At the heart of the latest twist in the Trump story is a question you can pose a few different ways.
Is there a line for Donald Trump? Is there a point of no return for the former president? Could a sex offender be president?
So often it’s said that the people of the rural counties in just a few of America’s states are those who can swing the country’s direction.
In the shadow of Virginia’s Blue Ridge mountains, Donald Trump has always found his loyalists and there are, of course, those who will never be moved.
Driving south along the west side of the Shenandoah National Park, I passed a house that’s barely visible behind the Trump flags, banners and yard signs. One said “Behead Biden”.
But beyond this unwavering loyalty, what about the more nuanced Republican voters?
Shenandoah County has voted for a Republican presidential candidate in every election since 1932.
The whole electoral district in this part of Virginia has not supported a Democrat for president since Lyndon B. Johnson in 1964.
‘Everyone makes mistakes. Nobody’s perfect’
In a break from mowing her lawn in the small town of Mount Jackson, Bobbi Rosenberger agreed to a quick chat.
Self-deprecating, she wondered aloud if her hat would make her look like a “redneck” – her word.
The conservative values here are as strong as they get. It’s a Republican heartland, and the conversations are a lesson for those who choose to ridicule or dismiss the people here as thoughtless Trumpian rednecks, as so many do.
“I am not stuck in my political designations. I follow what candidate I think would be best,” she told me.
“I am not going to pigeonhole myself into one candidate. I want to see who decides to run. I probably would vote for Trump. But I want to see all the other candidates before I make my final decision.”
I asked about the fact that a jury has concluded that he is a sex offender. Her answer was telling. Yes, she was willing to forgive him but that’s a judgement based as much on how much she despises the alternative.
“Everyone makes mistakes. Nobody’s perfect.”
Read more: What other investigations is Donald Trump facing?
In our conversation, her despair about what she sees as the damaging, liberal, woke direction of the country under Biden was palpably clear.
“Biden is a shameful disgrace as a leader for our country. Someone who cannot even give a speech properly, who can’t hold the train of thought. He obviously has dementia.”
Some don’t believe the sex offender story. They think the complainant, E Jean Carroll, was just after the money. They buy the Trump line that it’s all a witch-hunt.
Others accept that his moral compass might be off, but it doesn’t matter to them.
They feel his ‘no bull’ attitude represents them. He is their street fighter, he says it like it is, he isn’t like other politicians. Warts and all, they’ll take him over all the others.
‘Welcome to America’
Up the road, on the back of his tractor, I met Bobby Jones.
“It’s sad to see – the Republicans and the Democrats; it ain’t like it used to be where they had just small differences.

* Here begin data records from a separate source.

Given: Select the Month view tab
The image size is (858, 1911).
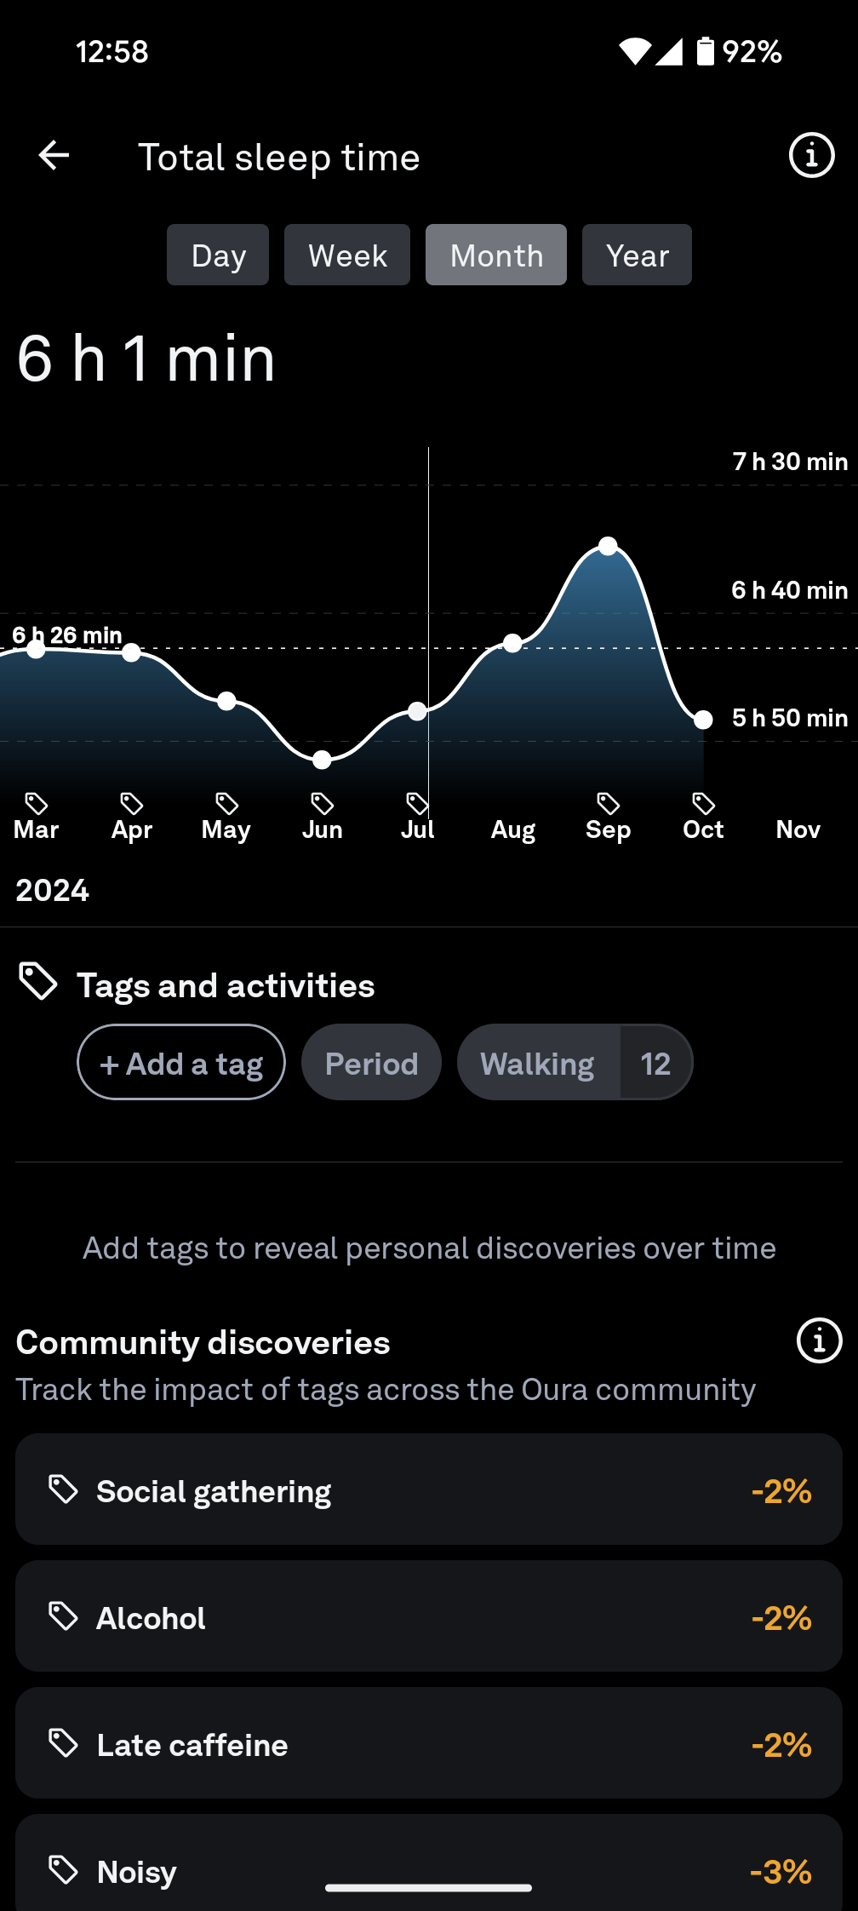Looking at the screenshot, I should pos(496,255).
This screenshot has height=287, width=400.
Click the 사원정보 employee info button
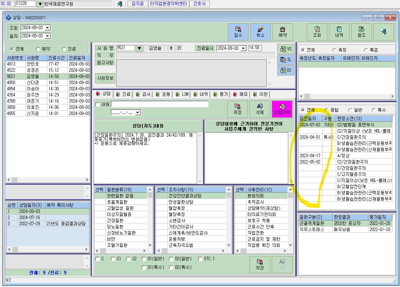coord(105,78)
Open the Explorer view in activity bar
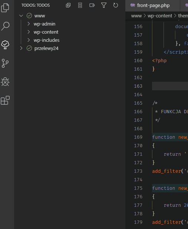The width and height of the screenshot is (188, 229). coord(5,8)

Now they stand like two completely different countries,” Mr Jones said.
I asked about the latest Trump twists.
“I’m not gonna say he’s a good man or bad man,” he told me.
“All I’m saying is that on my standard of decency, he at least did try to help get rid of abortion.
“He did try to help keep jobs going. He did try to keep jobs in the United States. He tried to look out for the people. If he did something immoral, I don’t agree with that. I think it’s terrible. But look at what Biden is doing. Have mercy here!
“In DC and all the northern areas we hear about how they vote for the Democrats. Well, how can they with all that going on?” he asked.
A few fields away, another revealing conversation with factory worker Rick Lutz.
“He’s just paying the price because they are scared of him. They just want to crucify Trump. Like I said, they’re all dirty. But I like Trump better!” Mr Lutz told me, adding with a laugh: “Welcome to America.”
You might think the most damaging part of this latest twist in the Trump story was his own response, in recorded evidence played at the E Jean Carroll trial, where he was asked about comments he’d made in 2005 in the infamous Access Hollywood tapes.
“It’s true with stars that they can grab women by the pussy?” he was asked by E Jean Carroll’s lawyer.
Trump replied, “Well if you look over the last million years, I guess that’s been largely true. Not always, but largely true. Unfortunately or fortunately.”
Or fortunately?
It so often feels like America has got to a place where the entrenchment, the polarisation and the distrust of the other is so deep that nothing shifts views. It is a place where there’s now an immunity to the unacceptable.